Dalam literatur yang ada pada saya, nama beliau persis sebagaimana judul di atas, tidak lebih dan tidak kurang. Beliau seumuran dengan Syaikh Junaid al-Baghdadi. Orang-orang memandang beliau segenerasi dengan Syaikh Junaid. Tapi beliau sendiri memandang lebih “intim” lagi. Yaitu, merupakan bagian dari sahabat dekat Syaikh Junaid.
Syaikh Junaid al-Baghdadi sendiri pernah mengungkapkan sepenggal kisah spiritualnya bersama Syaikh Abu Ja’far al-Haffar sebagaimana dituturkan oleh Syaikh Abu Isma’il ‘Abdullah al-Anshari al-Harawi yang masyhur dengan sebutan Syaikh al-Islam di dalam Kitab Nafahat al-Unsi min Hadharat al-Qudsi karya Mulla ‘Abdurrahman al-Jami.
“Ketika aku masih seorang remaja di Baghdad,” ucap sang sufi yang merupakan poros berbagai tarekat itu, “aku berkeliling di antara berbagai reruntuhan. Tiba-tiba aku melihat Syaikh Abu Ja’far al-Haffar. Entah kenapa, ada perasaan tidak senang di dalam hatiku telah bertemu dengan beliau.
Tapi juga aku merasa malu terhadap beliau. Dalam keadaan diserimpung rasa malu, kukatakan kepada beliau: ‘Syaikh, tolong ungkapkan kepadaku sebuah kalimat hingga aku bisa bawa pulang.’ Beliau merespons: ‘Apa yang akan kukatakan?’ ‘Bagaimana jalan menuju kepada Allah Ta’ala?’ tanyaku.
‘Jika Allah Ta’ala tidak mencintaimu, tidak mungkin engkau mencintai hadiratNya. Jika Allah Ta’ala tidak berakrab-ria denganmu, tidak mungkin engkau bisa berakrab-ria dengan hadiratNya,’ ungkap beliau dengan sangat meyakinkan’.”
Sesungguhnya apa makna berkeliling di antara reruntuhan? Secara denotatif, reruntuhan itu bisa berarti bekas-bekas bangunan yang telah hancur yang dulu mungkin pernah berdiri gagah. Tapi dalam pemahamannya yang lebih luas menurut kalkulasi tafsir kaum sufi, reruntuhan itu bermakna alam semesta secara keseluruhan.
Hal itu tidak lain karena alam raya ini merupakan aneka ragam tumpukan kefanaan yang sangat temporal sehingga diasosiasikan sebagai reruntuhan.

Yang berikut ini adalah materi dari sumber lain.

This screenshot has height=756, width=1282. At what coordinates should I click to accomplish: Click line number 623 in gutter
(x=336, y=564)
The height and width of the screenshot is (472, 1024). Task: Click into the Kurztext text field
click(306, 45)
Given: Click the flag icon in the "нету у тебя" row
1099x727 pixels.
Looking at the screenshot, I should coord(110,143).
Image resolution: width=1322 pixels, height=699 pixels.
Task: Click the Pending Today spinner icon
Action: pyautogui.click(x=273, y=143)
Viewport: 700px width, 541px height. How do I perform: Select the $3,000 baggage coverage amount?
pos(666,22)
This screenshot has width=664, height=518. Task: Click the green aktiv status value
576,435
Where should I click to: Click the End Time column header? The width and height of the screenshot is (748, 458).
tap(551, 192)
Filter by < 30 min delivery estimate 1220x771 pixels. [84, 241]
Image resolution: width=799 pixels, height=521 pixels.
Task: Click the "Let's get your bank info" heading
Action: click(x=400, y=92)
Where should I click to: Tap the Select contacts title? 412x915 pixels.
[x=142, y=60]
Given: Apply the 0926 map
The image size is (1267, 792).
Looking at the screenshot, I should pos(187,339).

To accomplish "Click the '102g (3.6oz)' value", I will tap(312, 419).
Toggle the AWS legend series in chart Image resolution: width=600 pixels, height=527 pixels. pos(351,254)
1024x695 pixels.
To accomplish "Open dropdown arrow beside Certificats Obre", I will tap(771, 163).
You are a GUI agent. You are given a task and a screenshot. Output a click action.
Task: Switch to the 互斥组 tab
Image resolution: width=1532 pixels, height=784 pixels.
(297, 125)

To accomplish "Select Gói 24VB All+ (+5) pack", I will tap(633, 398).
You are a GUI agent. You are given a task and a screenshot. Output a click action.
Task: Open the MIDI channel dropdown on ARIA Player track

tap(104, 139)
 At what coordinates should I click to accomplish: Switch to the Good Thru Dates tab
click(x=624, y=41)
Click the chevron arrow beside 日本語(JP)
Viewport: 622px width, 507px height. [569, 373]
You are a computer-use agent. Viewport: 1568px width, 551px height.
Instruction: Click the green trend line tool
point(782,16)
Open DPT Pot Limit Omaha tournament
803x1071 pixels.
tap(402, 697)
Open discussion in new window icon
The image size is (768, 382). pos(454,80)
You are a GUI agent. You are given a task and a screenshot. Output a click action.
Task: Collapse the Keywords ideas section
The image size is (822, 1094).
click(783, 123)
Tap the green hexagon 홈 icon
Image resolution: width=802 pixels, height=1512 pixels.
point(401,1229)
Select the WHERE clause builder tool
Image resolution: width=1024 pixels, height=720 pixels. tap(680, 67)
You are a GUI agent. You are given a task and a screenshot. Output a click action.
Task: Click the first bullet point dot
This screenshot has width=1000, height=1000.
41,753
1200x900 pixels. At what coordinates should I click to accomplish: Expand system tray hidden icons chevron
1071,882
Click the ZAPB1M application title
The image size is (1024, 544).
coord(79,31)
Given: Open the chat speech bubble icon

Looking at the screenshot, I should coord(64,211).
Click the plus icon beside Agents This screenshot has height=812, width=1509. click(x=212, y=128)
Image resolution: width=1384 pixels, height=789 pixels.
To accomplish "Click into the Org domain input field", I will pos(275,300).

Mengelilinginya adalah mengambil iktibar dari kesementaran dunia ini sekaligus membaca keabadian dunia yang akan datang.
Kesadaran tentang filosofi reruntuhan itu tidak mungkin mengantarkan seseorang untuk mencintainya. Sebab, bagaimana mungkin dia akan jatuh hati kepada segala sesuatu yang hancur dan musnah. Tidak mungkin. Dan pada saat yang bersamaan, dia akan menjadi tertarik terhadap bentangan kebahagiaan yang abadi.
Dalam kaitannya dengan kedua sufi itu, Syaikh Abu Ja’far al-Haffar dan Syaikh Junaid al-Baghdadi, kesadaran spiritual terhadap reruntuhan itu tidak saja mengantarkan keduanya kepada adanya perhatian terhadap hari-hari keabadian di akhirat nanti, tapi lebih dari itu telah mengantarkan keduanya kepada hamparan luas cinta Ilahi.
Tentu saja yang terjadi adalah sebagaimana diungkapkan oleh Syaikh Abu Ja’far al-Haffar kepada Syaikh Junaid al-Baghdadi di tengah reruntuhan itu bahwa cinta mereka kepada Allah Ta’ala tidak lain “hanyalah” merupakan pantulan dari cinta hadiratNya kepada mereka. Tidak mungkin sebaliknya. Tapi bagaimana pun adanya ikhtiar untuk menyongsong cintaNya itu merupakan suatu keharusan. Wallahu a’lamu bish-shawab.